Friday, October 20, 2017

Literature in the Red Decade: Kempton and Rubinstein Reflect


Marc wrote and was written about.
(portrait by Hugo Gellert)


Literature, oh literature, you are a most useless thing. Only those without power talk about you; no one with real strength bothers to talk, they just murder people.” Lu Xun (revolutionary Chinese writer). (link) 

The 1930s economy was in Depression, the middle- and working-classes ravaged, and talk of revolution commonplace on American streets. This tumult is reflected in the period's literature when now mostly forgotten names challenged the genteel traditions of the book-reading and theater-going worlds.

In her comprehensive analysis of American literature, “Root and Flower” (1988), Annette Rubinstein posits that, “A cultural period is seldom as precisely delimited as was the 'Red Decade' in the literary history of the United States.”

Disillusionment with American capitalism was widespread and young literati turned to address the vital economic concerns of the time.

“This disillusionment was so widespread,” Rubinstein writes, “that in 1934 the American Labor Party (ALP) representative, Vito Marcantonio, could declare unrebuked on the floor of Congress that it would be impossible for the nation to solve its problems until it had begun production for use and not for profit.”

Rubinstein worked on Marcantonio's staff and ran for office on the ALP ticket. She was a member of the Communist Party from 1938 to 1953.

Influenced by Marxist literary theorist Georg Lukacs, Rubinstein held writers to a standard of engagement with their times. She valued literature that reflected a writer's concern, "with the vital current which moves steadily beneath the innumerable eddies and confusing crosscurrents of life's surface." 

Murray Kempton was a contemporary of Rubinstein's. A columnist for the “New York Post,” his writings suggest an impassioned observer unburdened by any commitment other than to what he called, “the writer's quarrel with himself.”

Kempton was not a member of the Communist Party and never dragged before committees engaged in the red witch hunt of the 1940s and '50s. Instead, he wrote about those who were.

Rubinstein was one such writer and it landed her in the same purgatory of the forgotten to which Marcantonio had been banished. She labored earnestly at the margins into her nineties. Kempton's columns were bound into mainstream book releases and yielded a Pulitzer Prize.

He too, wrote about the Red Decade in “Part of Our Time, Some Ruins and Monuments of the 1930s” (1955).



Kempton and Rubinstein evaluated the experimental and leftist currents that washed over literary culture during those years in significantly different ways.

Annette Rubinstein
Red Letters

“Root and Flower” highlights the Communist Party's fundamental role in developing the revolutionary literature. Hard times heightened the Party's appeal to beleaguered American workers. The resulting jump in resources financed the creation of a cultural infrastructure that both groomed writers and promised a potentially ample audience.

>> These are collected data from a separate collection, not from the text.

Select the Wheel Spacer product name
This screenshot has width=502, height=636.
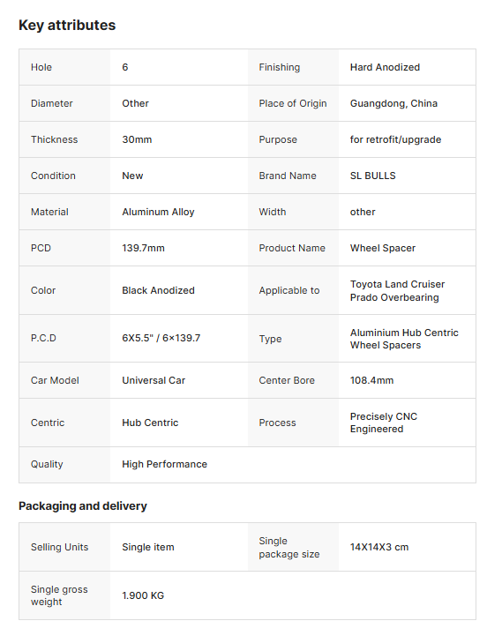click(x=383, y=248)
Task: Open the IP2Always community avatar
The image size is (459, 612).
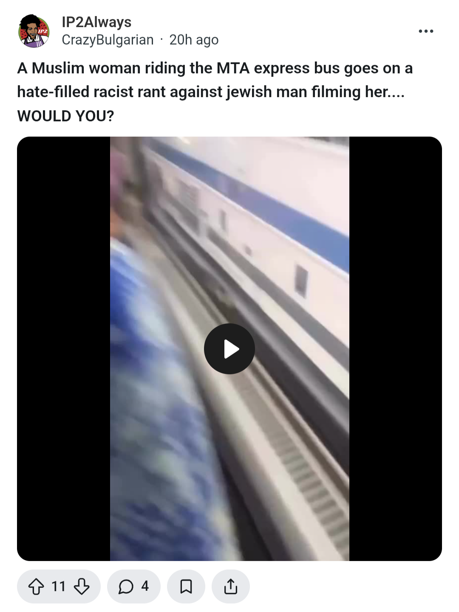Action: 34,31
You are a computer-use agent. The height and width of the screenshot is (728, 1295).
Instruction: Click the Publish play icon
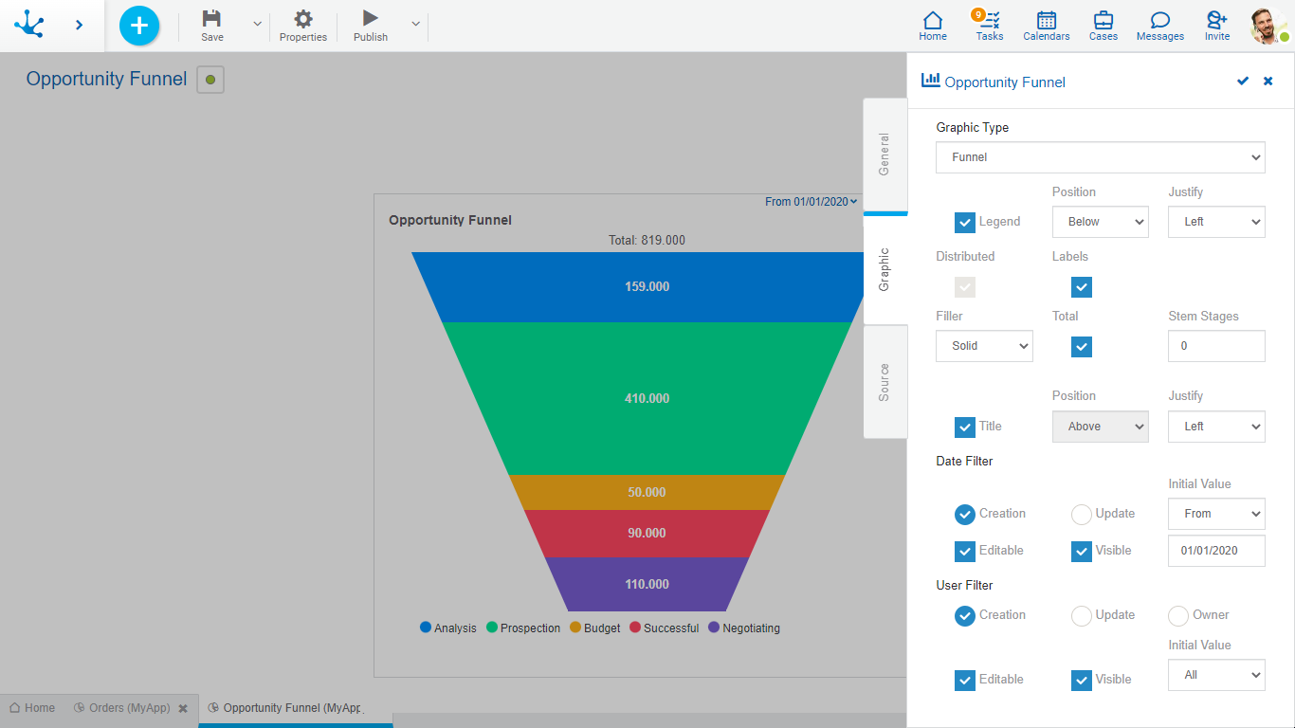[x=371, y=19]
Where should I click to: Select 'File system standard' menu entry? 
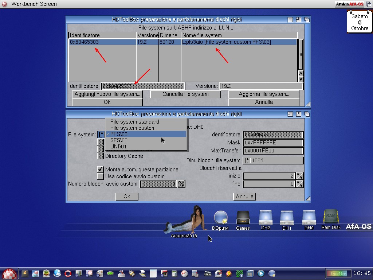tap(134, 122)
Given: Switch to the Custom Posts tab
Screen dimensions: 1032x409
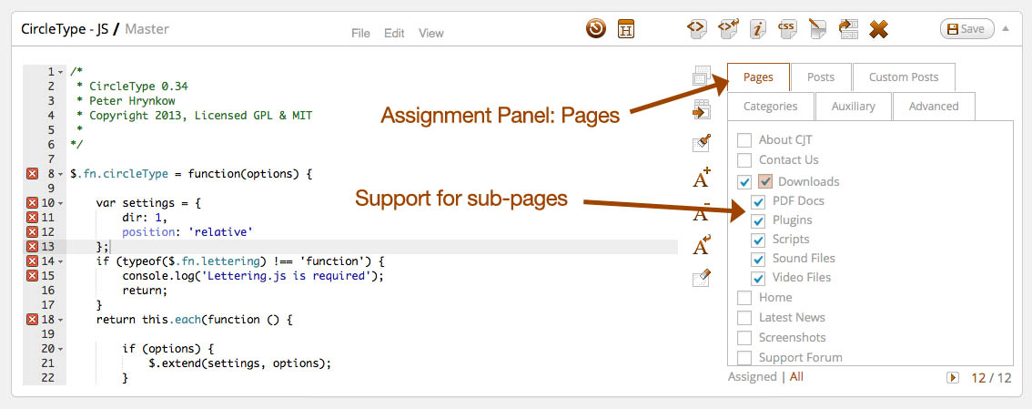Looking at the screenshot, I should [x=904, y=77].
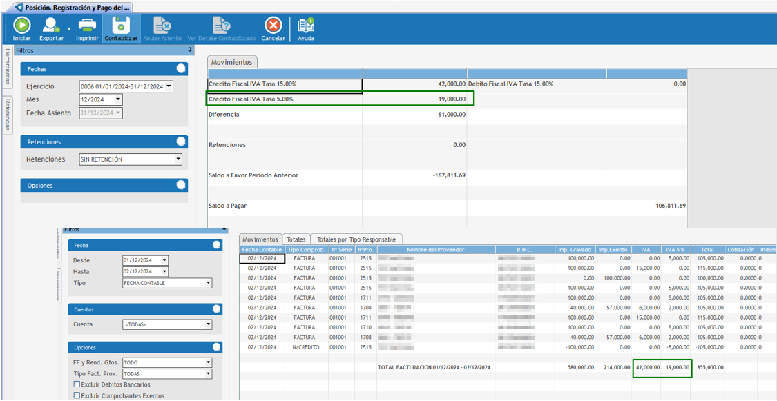
Task: Pin the Filtros panel with pushpin icon
Action: click(190, 50)
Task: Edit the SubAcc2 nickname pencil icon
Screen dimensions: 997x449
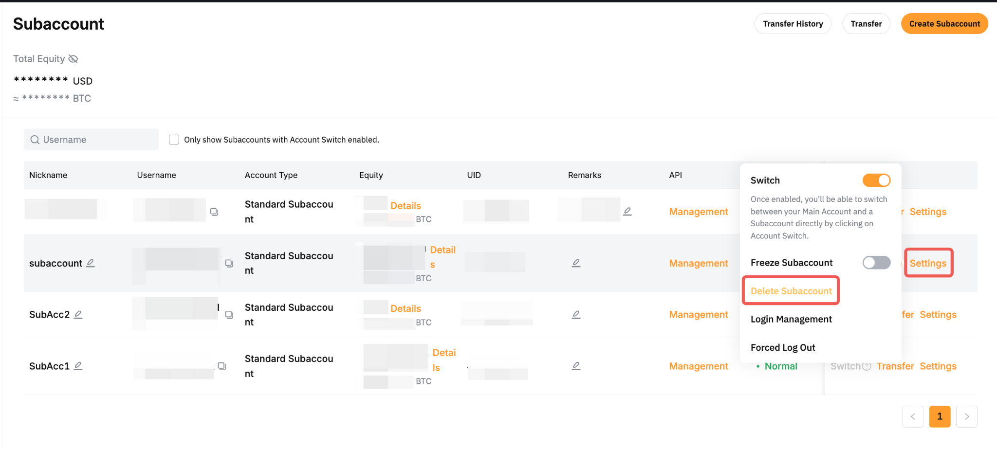Action: 78,315
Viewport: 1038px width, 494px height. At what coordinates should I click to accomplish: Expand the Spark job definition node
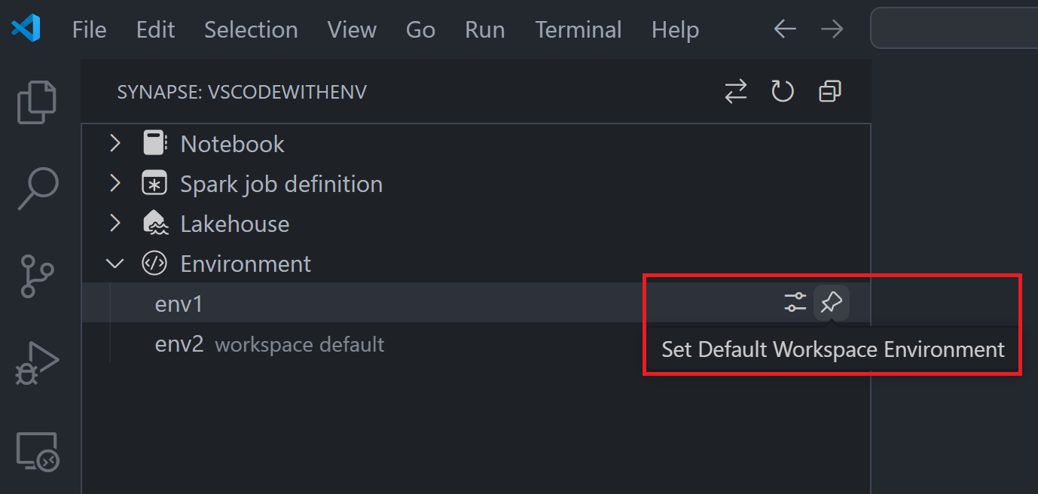(x=114, y=183)
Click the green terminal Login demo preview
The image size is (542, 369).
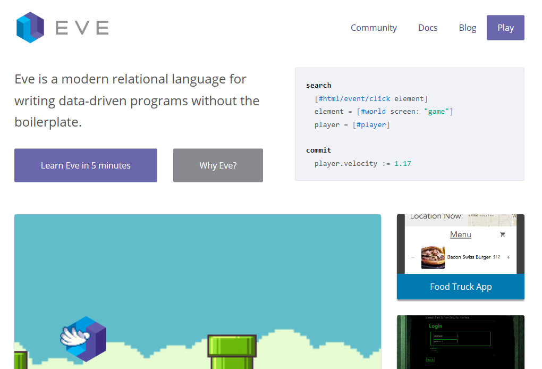460,343
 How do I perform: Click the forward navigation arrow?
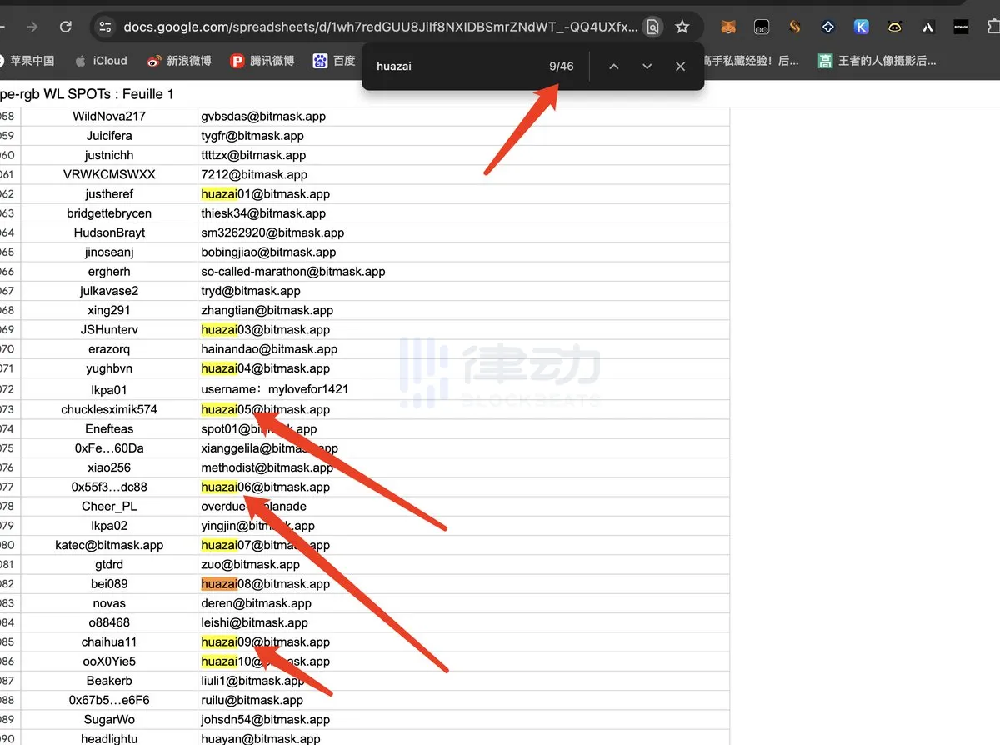[x=32, y=27]
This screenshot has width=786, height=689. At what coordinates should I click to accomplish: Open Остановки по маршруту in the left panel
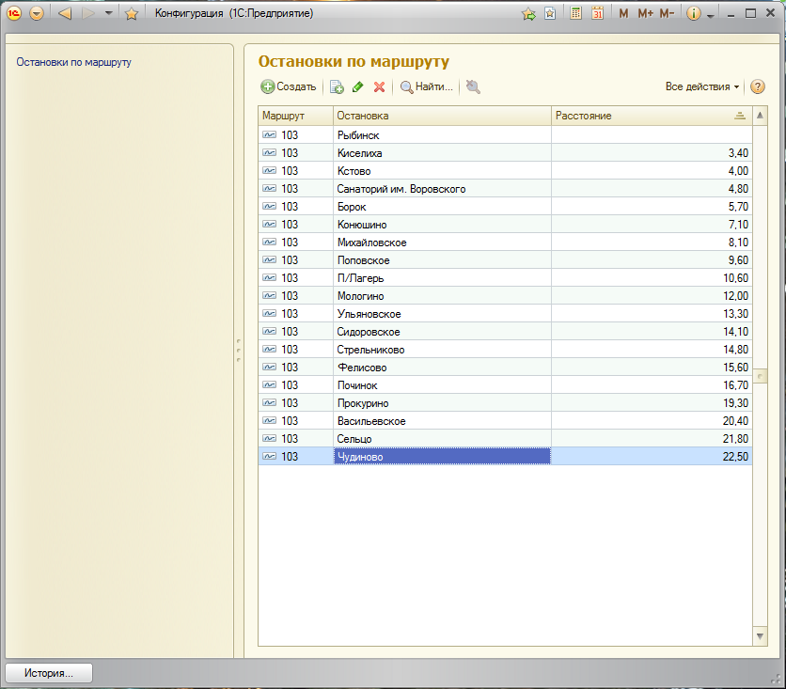[73, 62]
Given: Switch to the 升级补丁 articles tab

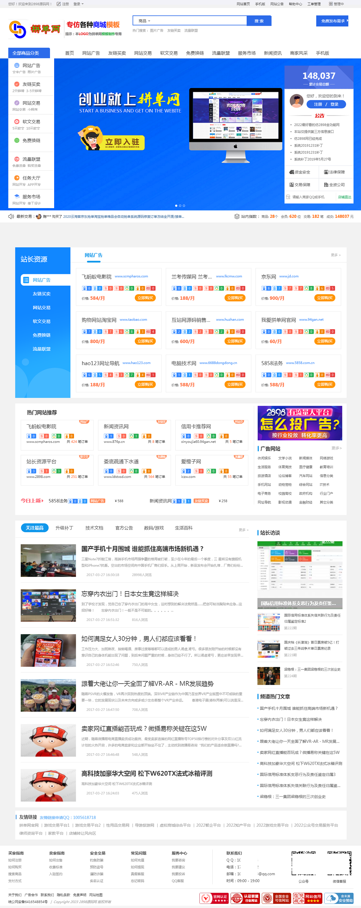Looking at the screenshot, I should 64,528.
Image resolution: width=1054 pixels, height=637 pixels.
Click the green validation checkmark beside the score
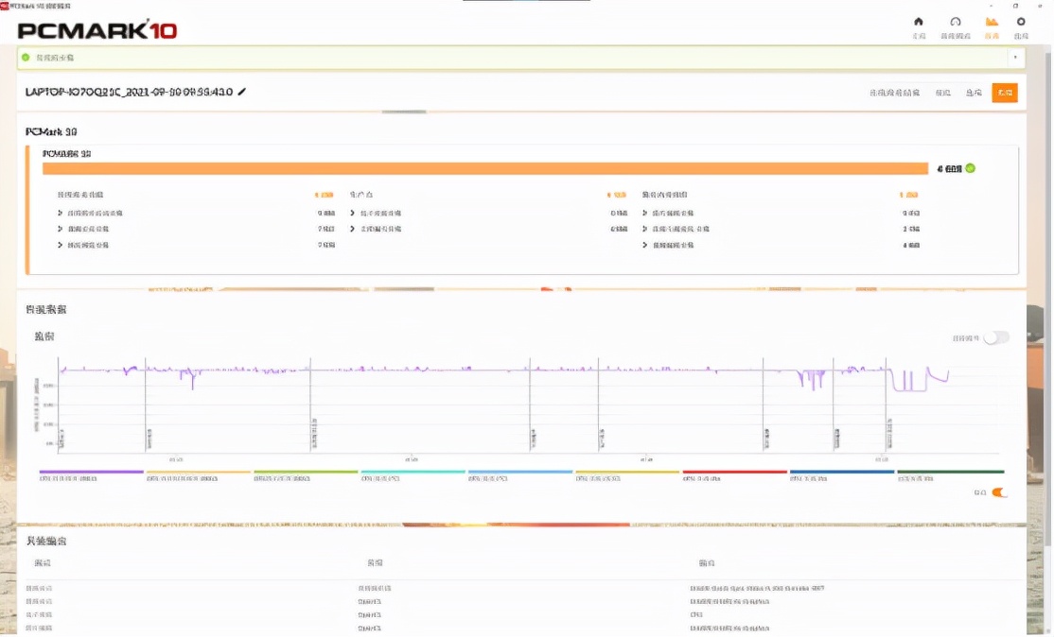970,168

For example, Rubinstein writes: “[T]he John Reed Clubs, initiated in the fall of 1929 to develop radical young writers of working class background, had established branches in 30 cities before they were dissolved in 1934.”

In “American Hunger,” Richard Wright recalls that, “With the exception of the church with its myths and legends, there was no agency in the world so capable of making men feel the earth and the people upon it as the Communist Party.”

“Many intellectuals,” Rubinstein says, “were attracted to Marxism primarily because of historical materialism. With its concepts of class exploitation, surplus value and the real nature of the state, “it offered the only coherent rational explanation of the economic crisis.”

For Kempton, “They believed that to be a great writer one needed simply to be on the side of the future and substitute outer reconciliation for interior quarrel.”

Rubinstein saw merit in the social and political activity of the new proletarian writers. For her counterpart at “The Post,” this turning away from writer-like isolation represented the fatal flaw.

Plebes

Kempton writes that the Party's literary recruits were, “plebeians; their Mermaid Tavern was a cafeteria on Fourteenth Street in New York or the John Reed Club in a loft in the Loop in Chicago or the office of the 'New Masses'. All other doors seemed closed to them...”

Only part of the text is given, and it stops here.